Go through the data below and copy each line that includes "pixels".
··· Supplied records ···
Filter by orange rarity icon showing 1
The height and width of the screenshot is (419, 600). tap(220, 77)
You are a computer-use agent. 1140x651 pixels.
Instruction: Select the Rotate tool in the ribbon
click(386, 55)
···
··· Supplied records ···
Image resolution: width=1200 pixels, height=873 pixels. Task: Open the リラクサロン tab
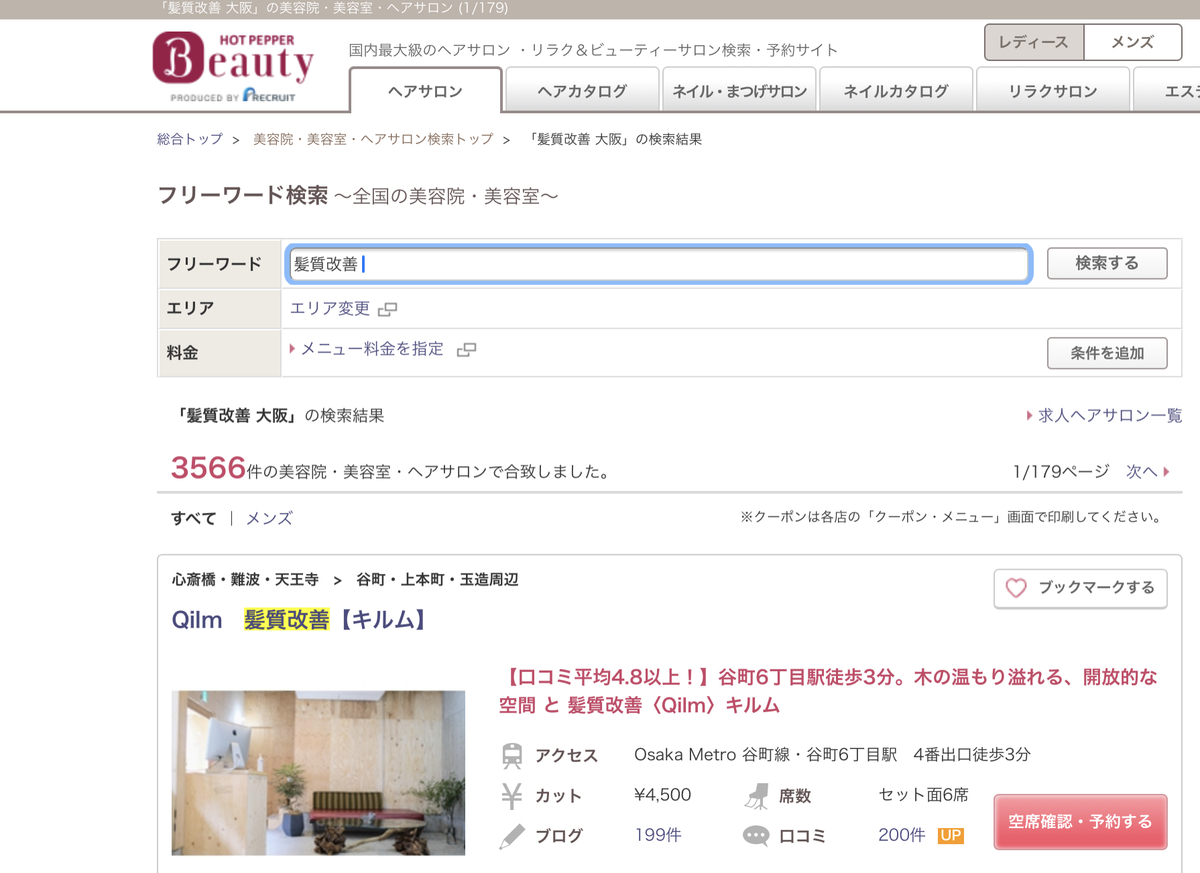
···
**Answer to this problem:**
You are a computer-use agent. 1140x651 pixels.
Image resolution: width=1200 pixels, height=873 pixels. Task: Open the リラクサロン tab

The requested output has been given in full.